Reds pitcher Graham Ashcraft asked to remove wedding ring during start

Reds pitcher Graham Ashcraft asked to remove wedding ring during start

Until death — or an MLB umpire — do us part.

Cincinnati Reds right-handed pitcher Graham Ashcraft was asked to remove the wedding ring that he wears on his glove hand during a routine foreign substance check as he left the field during Saturday’s game against the Milwaukee Brewers.

“The first-base umpire comes up, checks my right hand as normal. Then he asks me to take my glove off and saw my ring,” Ashcraft told reporters after the game. “He goes, ‘You have to take your ring off,’ “I was like, ‘No, why do I have to take my ring off? I shouldn’t have to.’ Then apparently it’s some new rule they came up with yesterday.”

Sort of. It’s not a new rule as much as it is a newly enforced old rule.

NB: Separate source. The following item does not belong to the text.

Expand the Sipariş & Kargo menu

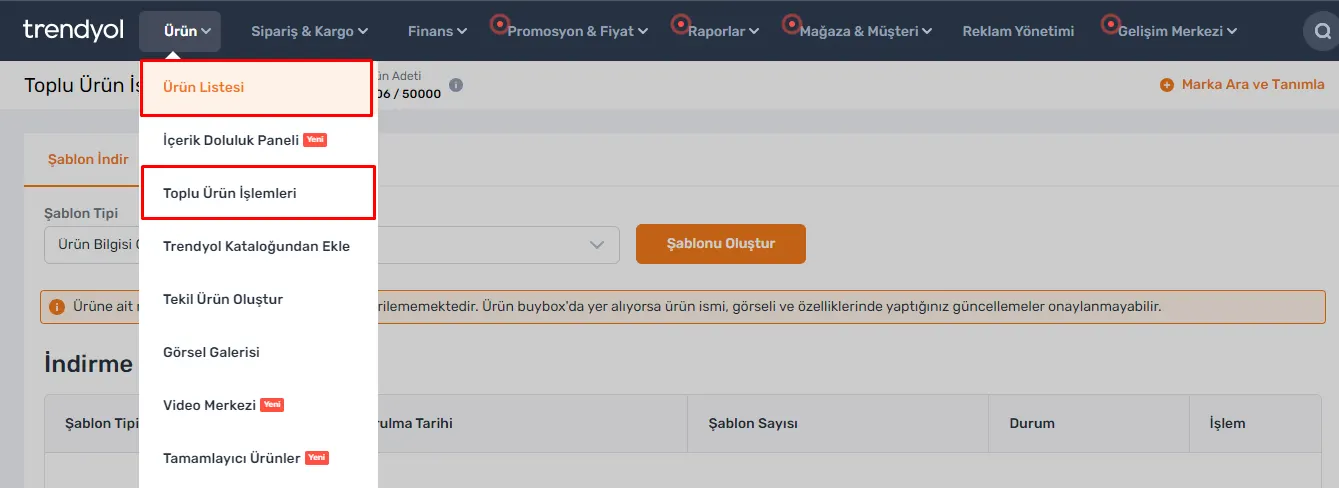(x=309, y=31)
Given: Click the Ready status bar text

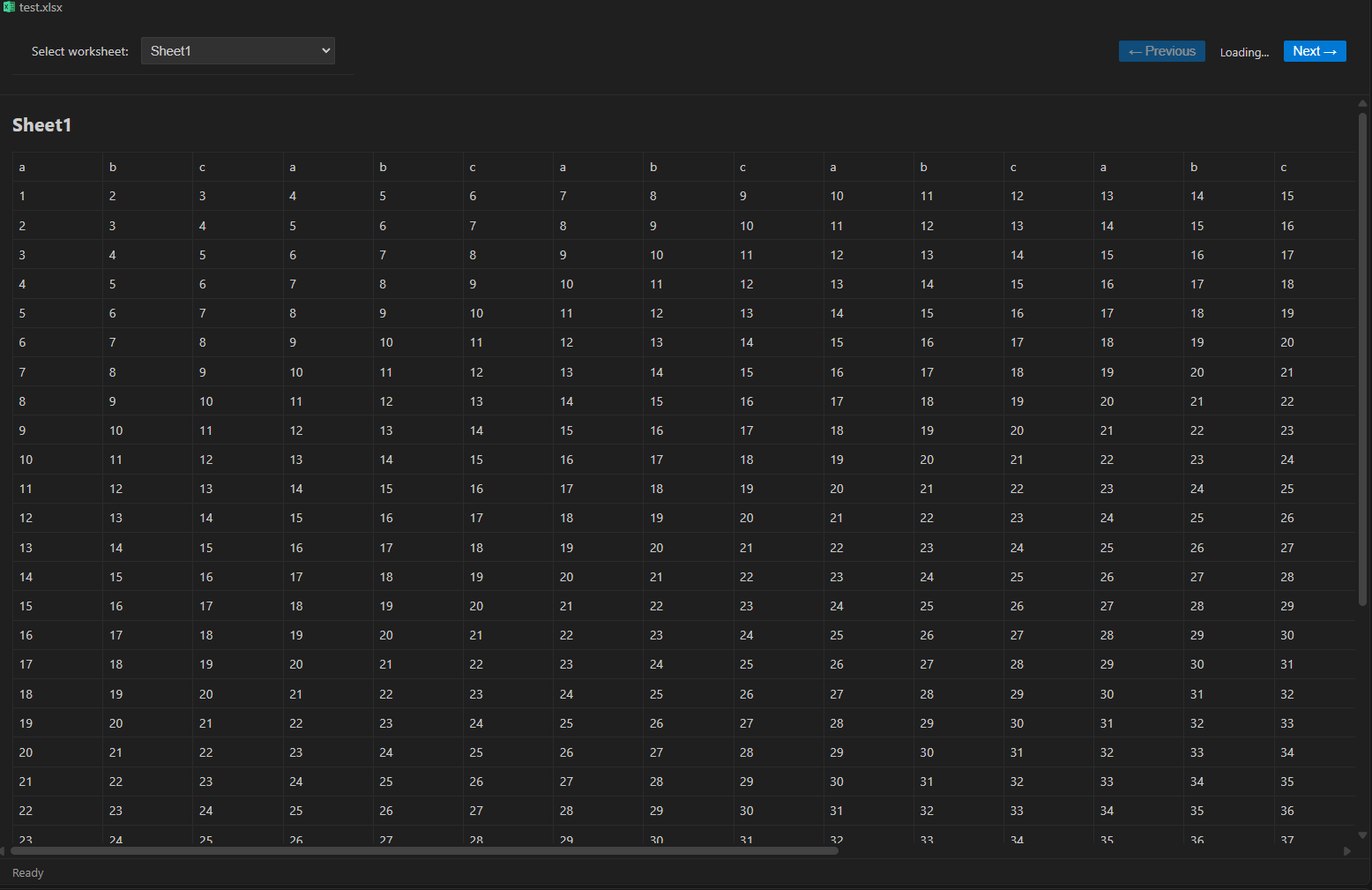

Reds starting pitcher Graham Ashcraft delivers a pitch during the first inning of a baseball game against the Milwaukee Brewers, Saturday, June 18, 2022, in Cincinnati.Reds starting pitcher Graham Ashcraft delivers a pitch during the first inning against the Brewers.AP

Reds manager David Bell said he received a memo Friday informing him that Rule 6.02(c)(7) would be enforced more strictly, but he hadn’t given it much thought until it came up during the game. Ashcraft asked for confirmation of the policy from the home-plate umpire before conceding.

The rule governing foreign substances — the big controversy of the 2021 season because of Spider Tack and other similar substances on the baseball — also states that “The pitcher may not attach anything to either hand, any finger or either wrist (e.g., Band-Aid, tape, Super Glue, bracelet, etc.). The umpire shall determine if such attachment is indeed a foreign substance for the purpose of Rule 6.02(c)(7), but in no case may the pitcher be allowed to pitch with such attachment to his hand, finger or wrist.”

“I hadn’t read [the memo] super close, so as soon as Graham came off the field, I knew I had received that, so we went and double-checked, and there is a rule, and they just reminded us recently,” Bell said. “I think that helped, like the rule or not, it was something that was going to be enforced, and Graham understood that after that explanation. I did a poor job of explaining it before the game. Thankfully nothing bad happened. It was nice that they just warned him and made him aware of it.”

Ashcraft attached his ring to his chain necklace for the rest of his five-inning outing. He suffered his first loss of the year after allowing six earned runs on eight hits, two walks, and four strikeouts in the Reds’ 7-3 defeat to the Brewers.